A special session of the Cuyahoga County Grand Jury convened that same day to explore the causes of the riot. Headed by former Cleveland Press editor Louis B. Seltzer, an all-white jury of non-Hough residents presided. Following a bus tour of Hough and interviews with residents, law enforcement, civic leaders and government officials, the fifteen-member committee released their conclusion in a report on August 2, 1966. They determined that the uprising was instigated by a small, organized group of extremist agitators with communist leanings. The police force was exonerated of all wrong-doing and abuses, and stricter sentences for crimes committed during riots were recommended. While acknowledging Hough residents faced social and economic inequalities in their daily life, the committee did not considered these to be causes of unrest. Instead, the jury asserted that radicals had exploited these conditions to provoke teenagers into rioting. The report not only dismissed the possibility that Hough residents had agency in their decision to participate in or support the uprising, but exonerated the city government from culpability in creating conditions that fostered civil disorder. Exemplifying their misreading of the situation, the committee concluded that the “Negro community may be moving too fast for the total community to bear”; Cleveland was not ready to accept African Americans as equal members of society.

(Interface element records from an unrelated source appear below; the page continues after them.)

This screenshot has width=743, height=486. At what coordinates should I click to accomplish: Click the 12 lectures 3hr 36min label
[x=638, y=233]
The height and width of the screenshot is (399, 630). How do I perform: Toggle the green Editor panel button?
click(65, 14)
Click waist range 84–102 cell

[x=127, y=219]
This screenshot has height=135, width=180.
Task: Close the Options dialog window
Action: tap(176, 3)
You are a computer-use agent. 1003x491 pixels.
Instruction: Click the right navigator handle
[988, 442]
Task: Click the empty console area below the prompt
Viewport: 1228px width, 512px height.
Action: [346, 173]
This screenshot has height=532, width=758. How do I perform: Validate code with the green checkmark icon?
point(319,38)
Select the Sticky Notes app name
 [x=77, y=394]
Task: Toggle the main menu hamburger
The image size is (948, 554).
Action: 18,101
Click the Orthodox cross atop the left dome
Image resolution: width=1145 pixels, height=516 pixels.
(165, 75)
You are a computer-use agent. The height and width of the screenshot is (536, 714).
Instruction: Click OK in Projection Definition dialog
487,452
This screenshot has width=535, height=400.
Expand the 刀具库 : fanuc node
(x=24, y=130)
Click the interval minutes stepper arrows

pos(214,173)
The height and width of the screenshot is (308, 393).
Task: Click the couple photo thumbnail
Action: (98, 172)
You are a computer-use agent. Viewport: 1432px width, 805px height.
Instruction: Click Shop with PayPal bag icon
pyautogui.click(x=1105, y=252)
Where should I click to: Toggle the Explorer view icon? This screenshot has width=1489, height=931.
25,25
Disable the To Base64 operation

The report, lauded by Mayor Locher, sparked outrage in Cleveland’s Black community. Its findings were quickly refuted by both federal and community sponsored investigations into the unrest. No evidence was found to corroborate the jury’s findings that Communist agitators were responsible for inciting or propelling violence. Instead, a citizen committee organized by the Urban League of Cleveland determined that the city’s disregard of social conditions in Hough “led to frustration and desperation that…finally burst forth in a destructive way.” The committee documented numerous examples of the police exacerbating unrest through use of derogatory slurs and excessive force. These different readings of the uprising in Hough were an ominous predictor of a long and difficult road ahead for efforts to rebuild the neighborhood.
Despite an influx of federal funds for rehabilitation, the economic and physical condition of Hough did not dramatically improve in the wake of the 1966 uprisings. Social unrest, accompanied by widespread looting and arson, would revisit the area during the summer of 1968 following a shootout between police and Black nationalists. The population of Hough rapidly declined as more suburbs slowly began to open up to Black residency. Even as overcrowding subsided, the inability of local government to address issues of segregation, racial discrimination, economic and social inequality, neighborhood deterioration, and poor police-community relations continued to impact Cleveland’s communities of color. Institutionalized policies and practices that reinforced the underlying causes of the 1966 Hough uprisings had been inscribed into the landscape, and would continue to guide the trajectory of Cleveland’s development over the proceeding decades.